These land-based shorter- and intermediate-range nuclear-capable missiles pose a hair-trigger threat to NATO and Russia by reducing decision and warning time for leaders, Ernest Moniz and Sam Nunn, co-chairs of the Nuclear Threat Initiative, said. Now, with the dissolution of the INF Treaty, a key guardrail has come down, and the risks of nuclear blunder have gone up.

“As a result, the United States, our allies, and Russia will be less secure, and the world less safe. The costs of an accelerating nuclear arms race are unacceptably high. As the two countries with the vast majority of the world’s nuclear weapons, the United States and Russia have a responsibility to reduce nuclear risks,” Moniz and Nunn said.
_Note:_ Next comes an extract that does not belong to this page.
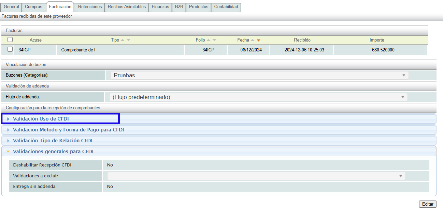The height and width of the screenshot is (208, 443).
Task: Open the Buzones (Categorías) dropdown showing Pruebas
Action: (259, 75)
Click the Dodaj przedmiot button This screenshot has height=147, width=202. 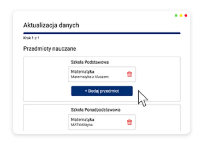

They urge U.S. President Donald Trump and Russian President Vladimir Putin to intensify talks to reduce nuclear dangers. Specifically, they recommend extending the New START Treaty through 2026. Without New START, there will be no limits on nuclear forces and no verification procedures for either nation. The two leaders should also agree on core nuclear principles vital to mutual security and discuss additional measures to address new kinds of threats – such as new types of strategic nuclear systems, non-strategic nuclear weapons, space, cyber and other non-nuclear capabilities. In addition, they should also work with European allies to reduce the number of nuclear weapons deployed in and near Europe.

“The end of the INF Treaty is symptomatic of the accelerating breakdown in dialogue and agreements between the United States and Russia on issues of existential importance. Both governments must take concrete steps to reverse this dangerous decline and decisively confront the problems that threaten our mutual security. Congress and our allies must support this strategic reengagement with Russia as a necessary step to avoid crises and reduce nuclear risks that are no longer ‘unthinkable,’” Moniz and Nunn said.